Given instruction.
Copy the records from the line containing "The height and" through the line containing "(x=96, y=658)", substituting "question mark icon" for "help icon" and changing nothing else. Leave the pictures out of your copy.

Given data.
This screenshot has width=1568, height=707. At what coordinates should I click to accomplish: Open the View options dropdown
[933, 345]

--

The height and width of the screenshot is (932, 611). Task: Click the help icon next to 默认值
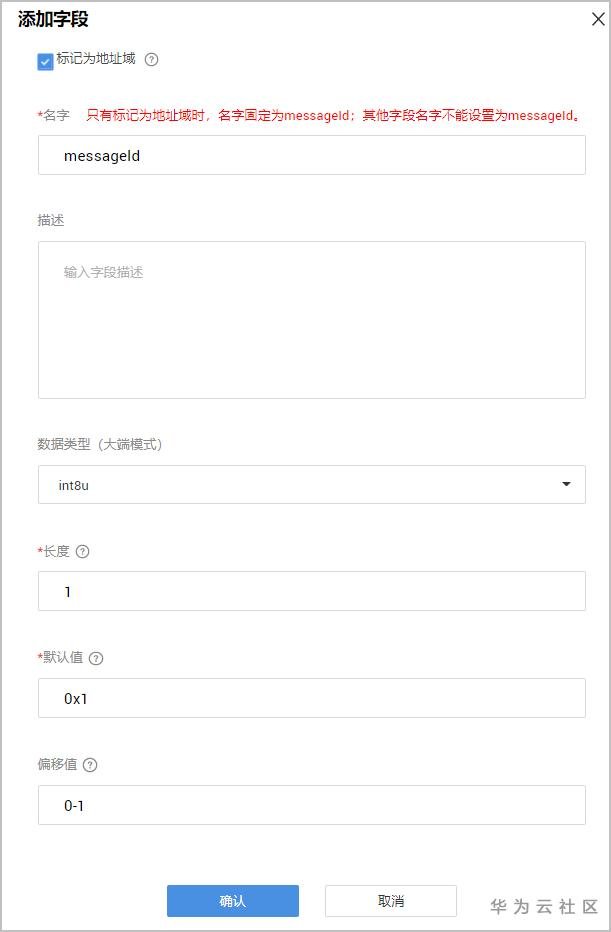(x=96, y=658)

...

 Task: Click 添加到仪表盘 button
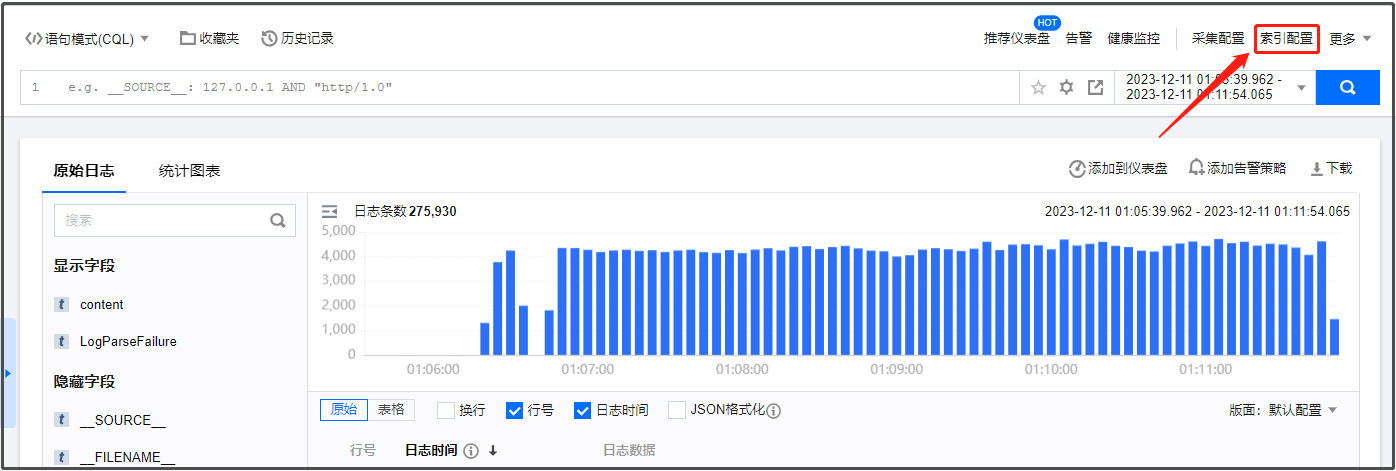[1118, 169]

Result of the task.
The height and width of the screenshot is (932, 611). Task: Click the question mark icon next to 默认值
(x=96, y=658)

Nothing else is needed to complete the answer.